◆ **İstenen iş**
Aşağıdaki yılbaşı yazısına göre şu soruları yanıtlayın:
1. Yazar 2000 yılında Taksim'deki kalabalıktan kurtulmak için nereye kaçtı?
2. Yazar 2013 yılına hangi sokakta girdi?
3. Atiye Sokak'taki kavga sırasında olaydan kurtulmak için nereye sığınıldı?

◆ **Verilen metin**
● ● ●

Kavgasız parti olmaz

Şunu bilir şunu söylerim... Yurtdışı ya da yurtiçi fark etmez yılbaşı sokaklarda kutlanmaz!

Haberin Devamı

Yapılacak en iyi şey evde ya da bir restoranda yeni yıla girmektir.
Ta 2000’de Taksim’de “milenyuma giriyoruz” çılgınlığının ortasında kaldıktan sonra bu kararı vermiştim.
The Marmara’ya kaçarak canımızı zor kurtarmıştık o gece.
Sonraki yıllarda yurtdışını da denedim.
Londra’da adam bıçaklandı bulunduğumuz sokakta, yeni yılın ilk dakikalarında öldü adam.
Kargaşa, izdiham, dükkanlar yağmalandı.
Bir de Barcelona’yı denedim yılbaşında, Taksim’den farkı yok.
İnsanlar birbirinin üzerine maytaplar atıyor, şişeler fırlatıyor.
Sonra da kesin kararını verdim... “New York, Paris, Londra, İstanbul fark etmez yılbaşı sokaklarda kutlanacak bir şey değildir...”
Bu yüzden yılbaşında Milano’ya giden arkadaşlarımın, “Evde oturacağım” diyerek peşine takılmadım.
“Yılbaşına Duomo Meydanı’nda girmeyecek kadar tecrübeliyim” dedim.
Sanki hiç ben bunları yaşamamışım, dememişim gibi bu yılbaşında evde oturması planlanan ben ne yaptım peki?
2013’e Nişantaşı Atiye Sokak’ta girdim.
Şehrin en kalabalık sokak partisinin içindeyim.
Saat 23.00 civarı karşıdan gelirken arkadaşlarımın ısrarıyla son anda rotayı Atiye Sokak’a çevirdim.
Peki ne oldu?
Saat 24.00’e gelirken tam Mustafa Sarıgül yeni yıl konuşmasını yapıyordu ki sokağın başından aşağı doğru bir insan seli akmaya başladı.
Sokak omuz omuzaydı, adım atacak yer yoktu.
Bu arada tam bizim önümüzde itiş kakıştan kavga çıktı. Tekmeler tokatlar havada uçtu, bardaklar kırıldı, masalar yıkıldı, ısıtıcılar devriliyordu...
Bulunduğumuz Kav Şarap Butik’in içine kaçarak olaydan kurtulduk.
Yarım saat sonra ortalık sakinlemişti, eğlenmeye devam ettik.
Yılbaşı sokakta kutlanmaz diyen ben, sokakta geçirdiğim bir yılbaşı gecesini daha kavgasız gürültüsüz atlatamadım.
Bari yeni yılımız kavgasız gürültüsüz geçsin...

Haberin Devamı

Yılbaşı sadece Nişantaşı’na geldi

Uzun süredir 31 Aralık gecesi sokaklara çıkmıyorum ya...

● ● ●

◆ **Veri bölümü**

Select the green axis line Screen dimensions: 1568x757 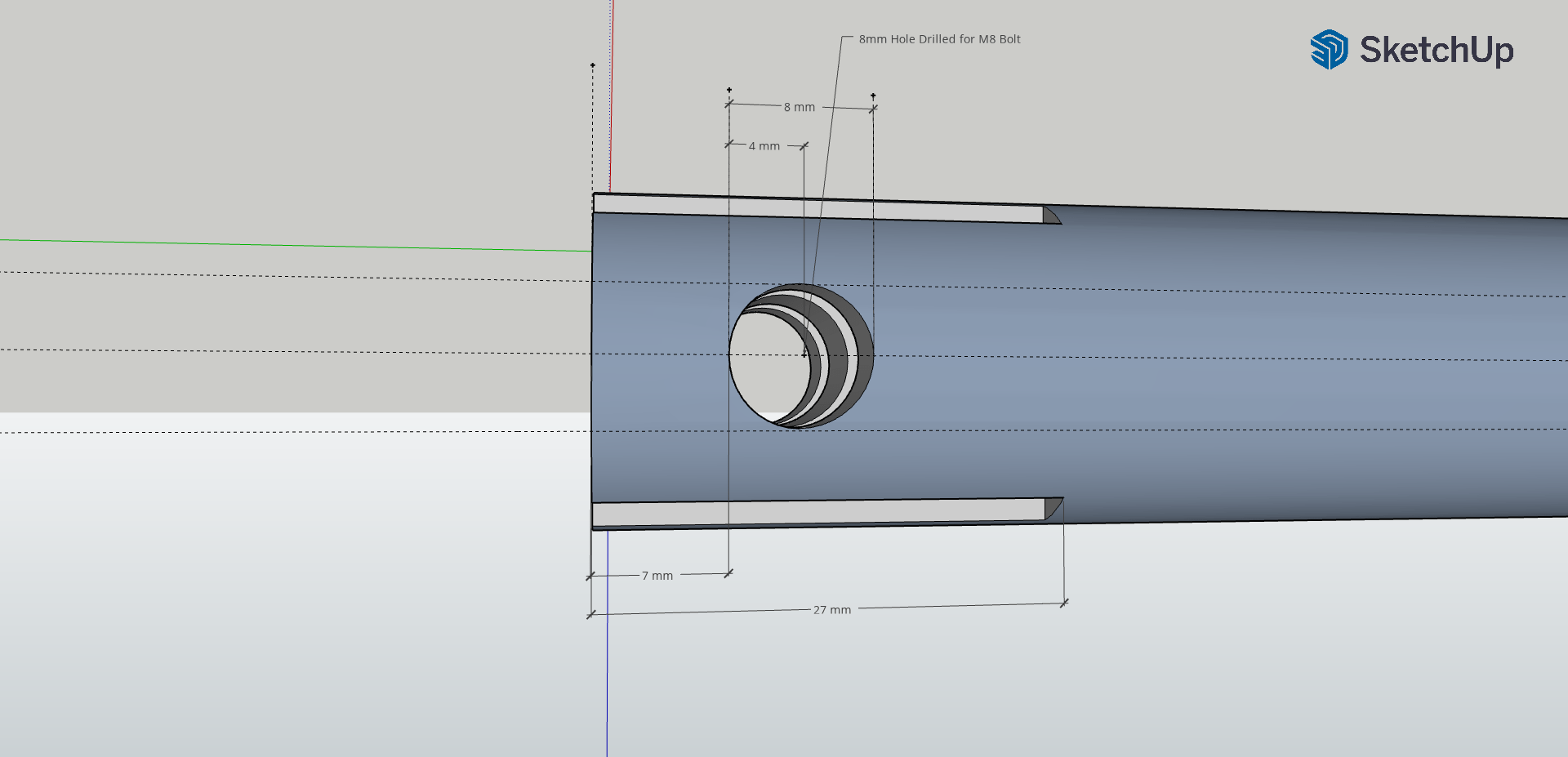245,243
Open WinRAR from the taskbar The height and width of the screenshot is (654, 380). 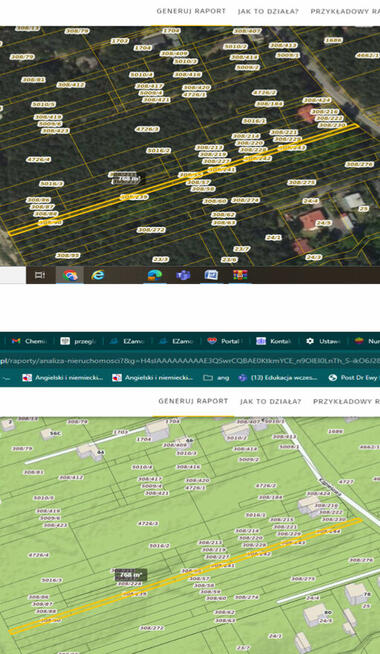(x=240, y=275)
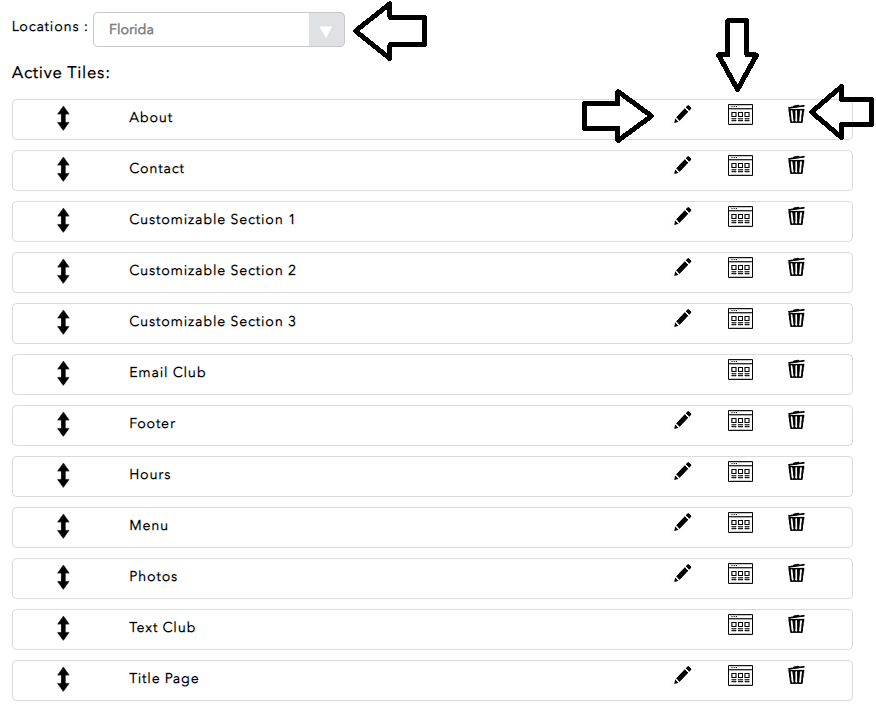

● ● ●

◆ **Görev yanıtı**
1. Yazar The Marmara'ya kaçtı.
2. Yazar 2013 yılına Nişantaşı'ndaki Atiye Sokak'ta girdi.
3. Kav Şarap Butik'in içine sığınıldı.